■ Your assignment:
Write the records out again, precisely as they stand.

*** Information provided

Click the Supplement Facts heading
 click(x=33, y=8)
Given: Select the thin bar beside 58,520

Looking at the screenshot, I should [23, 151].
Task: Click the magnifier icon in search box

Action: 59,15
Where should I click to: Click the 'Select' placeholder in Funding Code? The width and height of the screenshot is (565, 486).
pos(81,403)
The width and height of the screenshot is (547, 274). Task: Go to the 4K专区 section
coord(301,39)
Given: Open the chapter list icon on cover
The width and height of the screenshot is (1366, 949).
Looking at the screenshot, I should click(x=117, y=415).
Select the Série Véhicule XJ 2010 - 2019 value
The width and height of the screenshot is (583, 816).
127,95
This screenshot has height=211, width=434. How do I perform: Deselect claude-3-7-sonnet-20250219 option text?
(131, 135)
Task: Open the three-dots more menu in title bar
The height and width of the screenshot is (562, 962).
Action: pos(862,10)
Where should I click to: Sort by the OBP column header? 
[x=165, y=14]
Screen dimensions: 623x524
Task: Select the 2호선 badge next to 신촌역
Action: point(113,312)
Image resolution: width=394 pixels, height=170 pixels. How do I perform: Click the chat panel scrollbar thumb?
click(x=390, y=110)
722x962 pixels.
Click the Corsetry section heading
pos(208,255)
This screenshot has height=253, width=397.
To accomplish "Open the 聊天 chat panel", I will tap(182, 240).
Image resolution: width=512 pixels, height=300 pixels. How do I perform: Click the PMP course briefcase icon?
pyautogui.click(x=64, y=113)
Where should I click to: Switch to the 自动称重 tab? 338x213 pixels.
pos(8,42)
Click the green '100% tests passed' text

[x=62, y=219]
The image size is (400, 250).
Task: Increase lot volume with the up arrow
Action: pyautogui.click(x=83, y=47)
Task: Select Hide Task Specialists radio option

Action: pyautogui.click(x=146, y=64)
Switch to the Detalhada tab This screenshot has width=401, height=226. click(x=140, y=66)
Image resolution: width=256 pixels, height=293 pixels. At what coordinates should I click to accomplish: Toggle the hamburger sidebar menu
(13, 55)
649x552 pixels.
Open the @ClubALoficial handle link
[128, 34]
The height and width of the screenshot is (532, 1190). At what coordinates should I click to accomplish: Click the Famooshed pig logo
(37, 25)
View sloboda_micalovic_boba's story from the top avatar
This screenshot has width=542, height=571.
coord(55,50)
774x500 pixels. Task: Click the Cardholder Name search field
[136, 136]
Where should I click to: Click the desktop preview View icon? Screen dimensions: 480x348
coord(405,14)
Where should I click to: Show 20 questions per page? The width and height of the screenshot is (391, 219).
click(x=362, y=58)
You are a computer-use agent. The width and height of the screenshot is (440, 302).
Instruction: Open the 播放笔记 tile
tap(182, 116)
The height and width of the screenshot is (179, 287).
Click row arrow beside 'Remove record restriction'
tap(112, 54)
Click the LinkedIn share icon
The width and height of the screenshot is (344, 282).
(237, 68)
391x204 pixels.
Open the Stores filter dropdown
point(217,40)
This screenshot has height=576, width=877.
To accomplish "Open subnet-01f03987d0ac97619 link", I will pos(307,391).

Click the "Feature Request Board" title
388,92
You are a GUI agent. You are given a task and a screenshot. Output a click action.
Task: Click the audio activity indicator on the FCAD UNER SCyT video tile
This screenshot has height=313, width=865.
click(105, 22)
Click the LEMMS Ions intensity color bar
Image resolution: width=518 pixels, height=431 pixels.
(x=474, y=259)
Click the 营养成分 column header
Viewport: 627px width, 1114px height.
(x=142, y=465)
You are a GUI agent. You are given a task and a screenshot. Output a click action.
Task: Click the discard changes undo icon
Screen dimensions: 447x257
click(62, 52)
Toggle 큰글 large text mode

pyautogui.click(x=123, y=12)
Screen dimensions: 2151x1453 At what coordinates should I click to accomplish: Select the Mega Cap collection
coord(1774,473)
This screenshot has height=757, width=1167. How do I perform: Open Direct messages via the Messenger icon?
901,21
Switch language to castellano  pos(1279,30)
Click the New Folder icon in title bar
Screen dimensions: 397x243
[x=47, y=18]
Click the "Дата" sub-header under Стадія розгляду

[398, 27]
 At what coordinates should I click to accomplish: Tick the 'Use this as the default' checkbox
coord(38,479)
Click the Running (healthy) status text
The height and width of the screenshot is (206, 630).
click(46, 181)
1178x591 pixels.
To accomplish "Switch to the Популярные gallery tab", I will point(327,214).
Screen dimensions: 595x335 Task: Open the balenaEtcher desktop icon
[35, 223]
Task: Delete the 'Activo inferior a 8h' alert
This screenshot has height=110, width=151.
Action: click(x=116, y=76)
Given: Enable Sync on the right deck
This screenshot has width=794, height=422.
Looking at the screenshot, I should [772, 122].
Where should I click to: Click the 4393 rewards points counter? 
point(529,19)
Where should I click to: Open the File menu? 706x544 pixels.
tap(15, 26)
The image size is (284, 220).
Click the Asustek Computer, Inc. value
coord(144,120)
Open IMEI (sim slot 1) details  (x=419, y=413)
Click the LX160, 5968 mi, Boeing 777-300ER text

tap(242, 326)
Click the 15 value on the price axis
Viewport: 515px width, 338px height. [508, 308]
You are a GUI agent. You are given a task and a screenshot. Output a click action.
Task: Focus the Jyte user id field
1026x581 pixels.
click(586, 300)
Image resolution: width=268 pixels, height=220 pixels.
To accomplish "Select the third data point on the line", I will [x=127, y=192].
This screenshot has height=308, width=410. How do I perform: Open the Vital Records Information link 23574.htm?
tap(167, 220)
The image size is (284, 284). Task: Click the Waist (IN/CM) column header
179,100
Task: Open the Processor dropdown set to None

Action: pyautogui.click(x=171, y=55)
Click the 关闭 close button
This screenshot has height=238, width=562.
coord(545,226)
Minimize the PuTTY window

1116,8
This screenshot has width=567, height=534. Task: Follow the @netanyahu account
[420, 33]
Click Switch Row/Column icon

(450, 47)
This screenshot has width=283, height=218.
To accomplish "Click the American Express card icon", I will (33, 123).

******

■ Your response:
Click the Supplement Facts heading
 click(x=33, y=8)
Given: Select the thin bar beside 58,520

Looking at the screenshot, I should [23, 151].
Task: Click the magnifier icon in search box

Action: 59,15
Where should I click to: Click the 'Select' placeholder in Funding Code? The width and height of the screenshot is (565, 486).
pos(81,403)
The width and height of the screenshot is (547, 274). Task: Go to the 4K专区 section
coord(301,39)
Given: Open the chapter list icon on cover
The width and height of the screenshot is (1366, 949).
Looking at the screenshot, I should click(x=117, y=415).
Select the Série Véhicule XJ 2010 - 2019 value
The width and height of the screenshot is (583, 816).
127,95
This screenshot has height=211, width=434. How do I perform: Deselect claude-3-7-sonnet-20250219 option text?
(131, 135)
Task: Open the three-dots more menu in title bar
The height and width of the screenshot is (562, 962).
Action: pos(862,10)
Where should I click to: Sort by the OBP column header? 
[x=165, y=14]
Screen dimensions: 623x524
Task: Select the 2호선 badge next to 신촌역
Action: point(113,312)
Image resolution: width=394 pixels, height=170 pixels. How do I perform: Click the chat panel scrollbar thumb?
click(x=390, y=110)
722x962 pixels.
Click the Corsetry section heading
pos(208,255)
This screenshot has height=253, width=397.
To accomplish "Open the 聊天 chat panel", I will tap(182, 240).
Image resolution: width=512 pixels, height=300 pixels. How do I perform: Click the PMP course briefcase icon?
pyautogui.click(x=64, y=113)
Where should I click to: Switch to the 自动称重 tab? 338x213 pixels.
pos(8,42)
Click the green '100% tests passed' text

[x=62, y=219]
The image size is (400, 250).
Task: Increase lot volume with the up arrow
Action: pyautogui.click(x=83, y=47)
Task: Select Hide Task Specialists radio option

Action: pyautogui.click(x=146, y=64)
Switch to the Detalhada tab This screenshot has width=401, height=226. click(x=140, y=66)
Image resolution: width=256 pixels, height=293 pixels. At what coordinates should I click to accomplish: Toggle the hamburger sidebar menu
(13, 55)
649x552 pixels.
Open the @ClubALoficial handle link
[128, 34]
The height and width of the screenshot is (532, 1190). At what coordinates should I click to accomplish: Click the Famooshed pig logo
(37, 25)
View sloboda_micalovic_boba's story from the top avatar
This screenshot has width=542, height=571.
coord(55,50)
774x500 pixels. Task: Click the Cardholder Name search field
[136, 136]
Where should I click to: Click the desktop preview View icon? Screen dimensions: 480x348
coord(405,14)
Where should I click to: Show 20 questions per page? The width and height of the screenshot is (391, 219).
click(x=362, y=58)
You are a computer-use agent. The width and height of the screenshot is (440, 302).
Instruction: Open the 播放笔记 tile
tap(182, 116)
The height and width of the screenshot is (179, 287).
Click row arrow beside 'Remove record restriction'
tap(112, 54)
Click the LinkedIn share icon
The width and height of the screenshot is (344, 282).
(237, 68)
391x204 pixels.
Open the Stores filter dropdown
point(217,40)
This screenshot has height=576, width=877.
To accomplish "Open subnet-01f03987d0ac97619 link", I will pos(307,391).

Click the "Feature Request Board" title
388,92
You are a GUI agent. You are given a task and a screenshot. Output a click action.
Task: Click the audio activity indicator on the FCAD UNER SCyT video tile
This screenshot has height=313, width=865.
click(105, 22)
Click the LEMMS Ions intensity color bar
Image resolution: width=518 pixels, height=431 pixels.
(x=474, y=259)
Click the 营养成分 column header
Viewport: 627px width, 1114px height.
(x=142, y=465)
You are a GUI agent. You are given a task and a screenshot. Output a click action.
Task: Click the discard changes undo icon
Screen dimensions: 447x257
click(62, 52)
Toggle 큰글 large text mode

pyautogui.click(x=123, y=12)
Screen dimensions: 2151x1453 At what coordinates should I click to accomplish: Select the Mega Cap collection
coord(1774,473)
This screenshot has height=757, width=1167. How do I perform: Open Direct messages via the Messenger icon?
901,21
Switch language to castellano  pos(1279,30)
Click the New Folder icon in title bar
Screen dimensions: 397x243
[x=47, y=18]
Click the "Дата" sub-header under Стадія розгляду

[398, 27]
 At what coordinates should I click to accomplish: Tick the 'Use this as the default' checkbox
coord(38,479)
Click the Running (healthy) status text
The height and width of the screenshot is (206, 630).
click(46, 181)
1178x591 pixels.
To accomplish "Switch to the Популярные gallery tab", I will point(327,214).
Screen dimensions: 595x335 Task: Open the balenaEtcher desktop icon
[35, 223]
Task: Delete the 'Activo inferior a 8h' alert
This screenshot has height=110, width=151.
Action: click(x=116, y=76)
Given: Enable Sync on the right deck
This screenshot has width=794, height=422.
Looking at the screenshot, I should [772, 122].
Where should I click to: Click the 4393 rewards points counter? 
point(529,19)
Where should I click to: Open the File menu? 706x544 pixels.
tap(15, 26)
The image size is (284, 220).
Click the Asustek Computer, Inc. value
coord(144,120)
Open IMEI (sim slot 1) details  (x=419, y=413)
Click the LX160, 5968 mi, Boeing 777-300ER text

tap(242, 326)
Click the 15 value on the price axis
Viewport: 515px width, 338px height. [508, 308]
You are a GUI agent. You are given a task and a screenshot. Output a click action.
Task: Focus the Jyte user id field
1026x581 pixels.
click(586, 300)
Image resolution: width=268 pixels, height=220 pixels.
To accomplish "Select the third data point on the line", I will [x=127, y=192].
This screenshot has height=308, width=410. How do I perform: Open the Vital Records Information link 23574.htm?
tap(167, 220)
The image size is (284, 284). Task: Click the Waist (IN/CM) column header
179,100
Task: Open the Processor dropdown set to None

Action: pyautogui.click(x=171, y=55)
Click the 关闭 close button
This screenshot has height=238, width=562.
coord(545,226)
Minimize the PuTTY window

1116,8
This screenshot has width=567, height=534. Task: Follow the @netanyahu account
[420, 33]
Click Switch Row/Column icon

(450, 47)
This screenshot has width=283, height=218.
To accomplish "Click the American Express card icon", I will (33, 123).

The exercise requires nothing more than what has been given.